#### Task list
1. Decide whether each statement agrees with the abstract on cactus mucilage and arsenic removal. Answer yes or no for each, and quote the deciding words from the abstract. (a) Two mucilage fractions were extracted, one gelling and one non-gelling. (b) In the hybrid system, iron was determined by High Performance Liquid Chromatography. (c) About 100 million people in Bangladesh and West Bengal are already affected by arsenic.
2. Write what comes next in the abstract on cactus mucilage and arsenic removal, beginning right after its final sentence.

Graduation Year


Document Type




Degree Granting Department

Chemical Engineering

Major Professor

Norma A. Alcantar, Ph.D.

Committee Member

Babu Joseph, Ph.D.

Committee Member

Thomas Pichler, Ph.D.

Committee Member

Ryan Toomey, Ph.D.

Committee Member

Maya A. Trotz, Ph.D.

Committee Member

Daniel H. Yeh, Ph.D.


Opuntia ficus-indica, FTIR, Pectin, Arsenic Removal, Groundwater Contamination, Water Remediation


Natural contamination of groundwater by arsenic (As) has become a critical public health threat in many parts of the world. The well-known regions associated with As contamination of groundwater are Bangladesh and West Bengal, India where approximately 100 million people are exposed to high levels of arsenic by drinking arsenic-contaminated groundwater and about 35 million are already affected. Long-term drinking of arsenic-contaminated water leads to arsenicosis, which is characterized by cancers of the skin, organ disease and certain other types of cancer. Affected developing communities are at higher risk because they may not have access to conventional water treatment facilities. This problem has focused research efforts on providing accessible arsenic removal technologies. In this study, cactus mucilage, an extract from the Opuntia ficus-indica (also known as Nopal and Prickly Pear cactus), is investigated as a natural agent for As removal from water. Cactus mucilage is a natural hydrocolloid with known flocculant abilities and a demonstrated interaction with As. Two mucilage fractions were extracted - a gelling extract (GE) and a non-gelling extract (NE). Two As removal systems were studied: the cactus mucilage acting alone and a hybrid mucilage and iron treatment system. The mechanism of action of the mucilage's interaction with arsenic was also studied. Batch experiments were used to study the arsenic removal systems. Total As was determined with Hydride Generation - Atomic Fluorescence Spectroscopy (HGAFS) and Inductively Coupled Plasma - Mass Spectroscopy (ICPMS). In the hybrid system, iron (Fe) was also determined by ICP-MS. Total Organic Carbon (TOC) analysis was used to determine mucilage concentration. Attenuated Total Reflectance - Fourier Transform Infrared Spectroscopy (ATR-FTIR) and Ultraviolet-Visible Spectroscopy (UVVIS) were used to study the molecular composition. Additionally, the mucilage was characterized by Transmission Electron Microscopy (TEM) for physical morphology and by Laser-induced Breakdown Spectroscopy (LIBS) and High Performance Liquid Chromatography (HPLC) for inorganics and sugars composition.

#### Available data

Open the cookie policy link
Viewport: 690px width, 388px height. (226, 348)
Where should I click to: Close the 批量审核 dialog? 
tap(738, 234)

#### Responses by item number
1.
(a) Yes: "Two mucilage fractions were extracted - a gelling extract (GE) and a non-gelling extract (NE)."
(b) No: "In the hybrid system, iron (Fe) was also determined by ICP-MS."
(c) No: "approximately 100 million people are exposed to high levels of arsenic by drinking arsenic-contaminated groundwater and about 35 million are already affected"

2.
Both cactus extracts showed an interaction with As by binding and transporting As to the air-water interface of the treatment container, with GE and NE causing a 14% and 9% respective increase in As concentration at the air-water interface. TOC analysis showed that the mucilage migrated to the top of the treatment container but also settled on the bottom. This interaction with As was shown to be pH dependent - optimal performance was at pH 5.5 and 9. The mucilage interaction with As was also dependent on the ionic strength of the solution. ATR-FTIR showed the role of the carboxyl functional group as the binding site for the As(V). The hybrid iron-mucilage treatment system was studied in order to capitalize on the strong affinity of iron for As, as well as to exploit the flocculant properties of the mucilage. Mucilage was successfully applied as a coagulant aid in the removal of As by Fe(III) salt, achieving between 75% to 96% As removal. The process depended on the hydrolysis of the Fe(III) salt to form iron hydroxides and oxyhydroxides, which reacted with and adsorbed the dissolved As(V). The iron arsenate colloidal precipitate which formed was then adsorbed onto the mucilage surface forming larger, heavier, denser flocs. The As removal increased with increasing mucilage concentration reaching a maximum at 100 mg/L GE. Increasing Fe(III) concentration increased the As removal reaching an optimum concentration at 40 mg/L Fe. The As removal had rapid kinetics, achieving visual separation within 10 minutes and completing the majority of the removal within 30 minutes. These results are important because they demonstrate that the mucilage is the versatile basis for an As removal treatment, being able to interact as a complexant for the arsenic as well as an effective coagulant aid for iron arsenate precipitation.